2-pyrazolyl-N6-substituted adenosine derivatives as high affinity and selective adenosine A3 receptor agonists

We describe the synthesis of new high affinity and selective A(3)-adenosine receptor (A(3)-AdoR) agonists. Introduction of a methyl group at the N-6-position of the A(2A)-AdoR selective 2-pyrazolyladenosine analogues (Figure 2) brought about a substantial increase in the A(3)-AdoR binding affinity and selectivity. While the N-6-desmethyl analogues 3a and 4 were inactive at the A(3)AdoR (K-i > 10,muM), the corresponding N-6-methyl analogues 5 and 22 showed good binding affinity at the A(3)-AdoR (K-i = 73 and 97 nM, respectively).
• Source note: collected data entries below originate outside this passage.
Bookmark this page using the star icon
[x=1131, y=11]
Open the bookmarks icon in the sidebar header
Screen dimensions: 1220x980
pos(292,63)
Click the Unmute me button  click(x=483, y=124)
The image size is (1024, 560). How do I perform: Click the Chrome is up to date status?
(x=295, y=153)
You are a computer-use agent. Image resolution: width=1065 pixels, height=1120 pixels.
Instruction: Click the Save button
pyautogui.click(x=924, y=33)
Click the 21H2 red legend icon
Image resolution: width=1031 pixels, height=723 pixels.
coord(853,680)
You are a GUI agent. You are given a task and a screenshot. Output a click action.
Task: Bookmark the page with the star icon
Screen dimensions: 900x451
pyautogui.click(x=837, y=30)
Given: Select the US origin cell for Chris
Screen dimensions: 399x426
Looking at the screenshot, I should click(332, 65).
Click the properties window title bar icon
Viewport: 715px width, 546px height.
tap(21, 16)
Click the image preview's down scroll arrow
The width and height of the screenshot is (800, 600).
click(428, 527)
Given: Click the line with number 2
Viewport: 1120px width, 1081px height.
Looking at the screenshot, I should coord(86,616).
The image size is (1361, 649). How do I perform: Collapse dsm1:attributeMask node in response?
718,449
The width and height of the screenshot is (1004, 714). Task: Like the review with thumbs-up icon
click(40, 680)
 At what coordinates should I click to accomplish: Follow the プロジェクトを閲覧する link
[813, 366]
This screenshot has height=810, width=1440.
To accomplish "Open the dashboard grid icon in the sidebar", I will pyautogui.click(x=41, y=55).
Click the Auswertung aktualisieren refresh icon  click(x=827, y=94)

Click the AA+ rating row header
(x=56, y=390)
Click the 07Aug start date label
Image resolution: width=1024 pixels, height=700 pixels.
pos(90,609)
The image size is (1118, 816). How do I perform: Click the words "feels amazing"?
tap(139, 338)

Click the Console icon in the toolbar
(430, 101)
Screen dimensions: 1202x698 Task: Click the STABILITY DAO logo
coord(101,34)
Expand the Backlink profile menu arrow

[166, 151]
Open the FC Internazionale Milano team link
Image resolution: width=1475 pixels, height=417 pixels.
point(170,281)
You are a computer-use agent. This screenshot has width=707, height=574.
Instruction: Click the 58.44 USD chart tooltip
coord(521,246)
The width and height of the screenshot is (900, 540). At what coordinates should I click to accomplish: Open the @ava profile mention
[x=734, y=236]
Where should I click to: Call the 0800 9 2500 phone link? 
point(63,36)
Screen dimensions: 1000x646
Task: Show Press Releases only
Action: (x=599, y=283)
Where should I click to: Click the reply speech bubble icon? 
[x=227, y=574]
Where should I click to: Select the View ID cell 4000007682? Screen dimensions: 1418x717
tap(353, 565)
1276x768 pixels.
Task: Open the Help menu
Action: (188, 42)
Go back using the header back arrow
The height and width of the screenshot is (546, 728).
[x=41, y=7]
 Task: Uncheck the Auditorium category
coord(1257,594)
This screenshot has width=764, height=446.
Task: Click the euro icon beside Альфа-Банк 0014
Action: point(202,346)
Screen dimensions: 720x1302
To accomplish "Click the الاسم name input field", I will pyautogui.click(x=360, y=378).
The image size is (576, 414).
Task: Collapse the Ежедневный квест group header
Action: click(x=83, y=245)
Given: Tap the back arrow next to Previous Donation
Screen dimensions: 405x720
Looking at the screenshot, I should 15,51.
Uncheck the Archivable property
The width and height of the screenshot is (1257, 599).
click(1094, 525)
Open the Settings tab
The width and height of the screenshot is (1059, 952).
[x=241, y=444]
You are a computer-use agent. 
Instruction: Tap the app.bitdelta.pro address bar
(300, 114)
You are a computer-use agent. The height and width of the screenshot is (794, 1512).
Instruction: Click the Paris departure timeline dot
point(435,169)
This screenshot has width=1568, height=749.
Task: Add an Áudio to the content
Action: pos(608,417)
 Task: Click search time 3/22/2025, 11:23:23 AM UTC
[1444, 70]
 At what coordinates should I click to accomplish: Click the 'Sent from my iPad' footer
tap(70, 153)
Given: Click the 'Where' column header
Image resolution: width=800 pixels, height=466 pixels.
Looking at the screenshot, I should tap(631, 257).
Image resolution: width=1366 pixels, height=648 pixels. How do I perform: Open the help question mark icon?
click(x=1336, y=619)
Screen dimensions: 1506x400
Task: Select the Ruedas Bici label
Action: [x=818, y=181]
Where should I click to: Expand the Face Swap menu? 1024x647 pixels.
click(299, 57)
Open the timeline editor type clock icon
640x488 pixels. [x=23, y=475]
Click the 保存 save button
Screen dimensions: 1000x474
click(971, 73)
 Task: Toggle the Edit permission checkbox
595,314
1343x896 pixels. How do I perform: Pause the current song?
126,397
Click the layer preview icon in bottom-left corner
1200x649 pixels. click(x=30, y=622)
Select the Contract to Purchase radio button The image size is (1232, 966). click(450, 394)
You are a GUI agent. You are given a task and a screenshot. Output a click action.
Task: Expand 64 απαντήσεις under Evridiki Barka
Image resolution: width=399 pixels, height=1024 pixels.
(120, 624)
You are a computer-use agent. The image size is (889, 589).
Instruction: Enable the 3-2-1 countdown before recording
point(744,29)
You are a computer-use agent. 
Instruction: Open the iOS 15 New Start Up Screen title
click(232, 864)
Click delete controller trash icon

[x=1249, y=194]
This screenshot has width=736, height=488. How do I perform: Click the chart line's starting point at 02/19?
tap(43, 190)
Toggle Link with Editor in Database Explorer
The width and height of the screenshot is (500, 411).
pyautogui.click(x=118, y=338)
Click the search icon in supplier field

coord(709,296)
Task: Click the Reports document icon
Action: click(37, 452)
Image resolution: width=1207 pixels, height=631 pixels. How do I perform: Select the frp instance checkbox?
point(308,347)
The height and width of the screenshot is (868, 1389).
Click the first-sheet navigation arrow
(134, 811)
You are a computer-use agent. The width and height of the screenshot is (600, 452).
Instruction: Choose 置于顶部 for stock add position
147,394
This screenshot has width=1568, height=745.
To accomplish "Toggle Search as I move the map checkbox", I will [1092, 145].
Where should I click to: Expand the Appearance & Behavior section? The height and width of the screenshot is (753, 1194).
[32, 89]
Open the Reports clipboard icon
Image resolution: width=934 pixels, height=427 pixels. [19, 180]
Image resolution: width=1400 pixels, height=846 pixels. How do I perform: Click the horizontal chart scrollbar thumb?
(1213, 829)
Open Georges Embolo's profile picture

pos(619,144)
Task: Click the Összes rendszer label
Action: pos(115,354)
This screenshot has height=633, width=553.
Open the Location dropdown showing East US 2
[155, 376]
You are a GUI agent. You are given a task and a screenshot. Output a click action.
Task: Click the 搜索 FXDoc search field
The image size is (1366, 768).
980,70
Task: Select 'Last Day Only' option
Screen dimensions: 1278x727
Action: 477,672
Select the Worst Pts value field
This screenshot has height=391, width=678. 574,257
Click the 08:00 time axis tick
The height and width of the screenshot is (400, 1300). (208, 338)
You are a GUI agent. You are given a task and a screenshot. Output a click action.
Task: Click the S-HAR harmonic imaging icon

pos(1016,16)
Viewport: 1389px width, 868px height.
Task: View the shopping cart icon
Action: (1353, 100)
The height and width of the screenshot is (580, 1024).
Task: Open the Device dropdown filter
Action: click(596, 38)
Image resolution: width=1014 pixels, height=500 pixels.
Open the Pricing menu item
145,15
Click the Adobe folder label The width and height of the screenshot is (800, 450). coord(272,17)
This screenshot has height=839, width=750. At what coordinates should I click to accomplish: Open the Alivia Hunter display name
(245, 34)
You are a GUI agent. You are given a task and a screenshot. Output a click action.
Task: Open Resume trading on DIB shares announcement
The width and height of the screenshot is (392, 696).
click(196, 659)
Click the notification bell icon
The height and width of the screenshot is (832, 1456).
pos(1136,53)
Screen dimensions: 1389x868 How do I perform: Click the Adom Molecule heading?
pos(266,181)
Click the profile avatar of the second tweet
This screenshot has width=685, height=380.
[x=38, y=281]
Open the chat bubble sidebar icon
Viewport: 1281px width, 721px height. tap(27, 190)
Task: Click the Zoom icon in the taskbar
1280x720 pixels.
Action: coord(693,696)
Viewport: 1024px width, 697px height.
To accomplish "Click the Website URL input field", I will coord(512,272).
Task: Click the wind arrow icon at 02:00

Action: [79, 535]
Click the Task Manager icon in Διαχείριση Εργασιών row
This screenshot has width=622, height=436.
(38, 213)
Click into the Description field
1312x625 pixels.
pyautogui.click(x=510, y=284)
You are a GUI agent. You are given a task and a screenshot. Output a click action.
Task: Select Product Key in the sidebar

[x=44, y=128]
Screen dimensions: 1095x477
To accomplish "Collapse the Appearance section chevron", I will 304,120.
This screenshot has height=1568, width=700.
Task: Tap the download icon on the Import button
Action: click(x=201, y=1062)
Replacement of the carboxamide group in 5 with different heteroaryl groups resulted in analogues with high affinities and selectivity for the A(3)-AdoR. (2R,3S,4R)-tetrahydro-2-(hydroxymethyl)-5-(6-(methylamino)-2-(4-(pyridin-2-yl)-1H-pyrazol-1-yl)-9H-purin-9-yl)furan-3,4-diol (15, Ki = 2 nM) displayed high selectivity for the A(3)-AdoR versus A(1)- and A(2A)-AdoRs (selectivity ratios of 1900 and >2000, respectively).